Amid pandemic, coffee truck stirs business and community success
February 04, 2021
Shadi Khattab had what he thought was an ironclad business plan, one conceived during his time as a Sacramento State student.
To launch Onit Coffee, he would send his coffee truck all over town to build name recognition and momentum ahead of an eventual a brick-and-mortar opening. He had 30 events booked for March 2020.
Then came COVID-19.
To curb the spread of coronavirus, all the events were lost, and with them Khattab’s opportunity to get his coffee to the masses.
Rather than becoming one of the pandemic’s small business casualties, however, Khattab pivoted, against all odds turning Onit Coffee into a success. Business is booming at the truck’s “permanent” location in Elk Grove, he says. At the same time, he is fulfilling the company’s commitment to the community, something that is personally important to him.
“It was one hell of a journey, a huge learning experience for me,” Khattab said. “I always said that if we are able to adapt during the pandemic and overcome this situation, we will be bulletproof moving forward, and we will be prepared for anything.”
Khattab and his family in many ways are an American success story. They immigrated to the United States from Syria in 2000, when he was just 5. His father, a farmer in Syria, eventually became a doctor.
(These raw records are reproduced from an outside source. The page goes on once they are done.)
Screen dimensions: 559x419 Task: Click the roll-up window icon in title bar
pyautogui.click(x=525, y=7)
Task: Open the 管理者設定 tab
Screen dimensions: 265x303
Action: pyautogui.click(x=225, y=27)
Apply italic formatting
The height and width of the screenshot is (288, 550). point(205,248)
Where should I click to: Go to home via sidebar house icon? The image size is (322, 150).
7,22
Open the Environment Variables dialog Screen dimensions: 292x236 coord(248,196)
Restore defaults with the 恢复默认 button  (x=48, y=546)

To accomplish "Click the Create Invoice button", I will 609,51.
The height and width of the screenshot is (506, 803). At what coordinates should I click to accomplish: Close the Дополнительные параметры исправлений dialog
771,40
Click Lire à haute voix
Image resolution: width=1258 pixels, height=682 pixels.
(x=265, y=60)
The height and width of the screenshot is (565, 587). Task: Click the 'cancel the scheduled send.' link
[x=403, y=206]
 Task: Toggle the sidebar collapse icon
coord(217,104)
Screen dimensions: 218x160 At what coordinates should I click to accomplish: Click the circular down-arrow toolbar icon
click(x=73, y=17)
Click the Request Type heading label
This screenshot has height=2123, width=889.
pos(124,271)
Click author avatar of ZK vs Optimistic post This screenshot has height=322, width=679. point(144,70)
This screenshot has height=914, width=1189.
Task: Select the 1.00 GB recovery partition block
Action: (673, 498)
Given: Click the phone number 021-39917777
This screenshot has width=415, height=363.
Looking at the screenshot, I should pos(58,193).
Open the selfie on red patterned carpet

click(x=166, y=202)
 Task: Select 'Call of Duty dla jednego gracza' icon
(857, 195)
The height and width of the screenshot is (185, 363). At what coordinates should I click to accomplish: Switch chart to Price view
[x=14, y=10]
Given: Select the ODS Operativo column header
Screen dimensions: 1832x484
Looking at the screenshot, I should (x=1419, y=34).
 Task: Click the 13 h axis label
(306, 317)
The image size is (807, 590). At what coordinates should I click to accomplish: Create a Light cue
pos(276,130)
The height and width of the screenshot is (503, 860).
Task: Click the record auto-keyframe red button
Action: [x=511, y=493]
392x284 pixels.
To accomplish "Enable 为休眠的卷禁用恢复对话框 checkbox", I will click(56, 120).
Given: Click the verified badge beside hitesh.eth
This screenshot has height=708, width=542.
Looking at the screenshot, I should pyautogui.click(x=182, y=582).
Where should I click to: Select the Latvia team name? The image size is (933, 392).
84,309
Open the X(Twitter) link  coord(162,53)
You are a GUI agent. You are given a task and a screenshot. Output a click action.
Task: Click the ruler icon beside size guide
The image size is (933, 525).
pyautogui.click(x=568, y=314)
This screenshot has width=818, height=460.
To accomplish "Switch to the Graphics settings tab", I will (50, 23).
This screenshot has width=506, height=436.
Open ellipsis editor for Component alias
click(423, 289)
That doesn’t mean there weren’t challenges. Khattab entered first grade in the United States knowing little of the language or culture. A year after they arrived came the Sept. 11 terrorist attacks, and he and his family experienced anti-Muslim bullying and discrimination.
“It was very tough, but at the end of the day, it really molded me into a stronger individual and who I am today,” he said, “I stand up against bullying, and I’m very sympathetic with individuals that have dealt with that growing up because I know what it’s like.”
His family settled in Sacramento, where Khattab graduated high school and, intending to study Economics, enrolled at UC Davis before deciding to switch his major to Business. With no undergraduate Business program at Davis, Khattab transferred to Sac State after just one quarter.
It wasn’t just what Davis lacked, however, that drew him to the University. He liked Sac State’s position in a diverse city and its focus on real-world education. As a Business major, he learned skills that have become essential in his dual roles as owner of Onit and as the marketing director of his family’s cosmetic surgery practice.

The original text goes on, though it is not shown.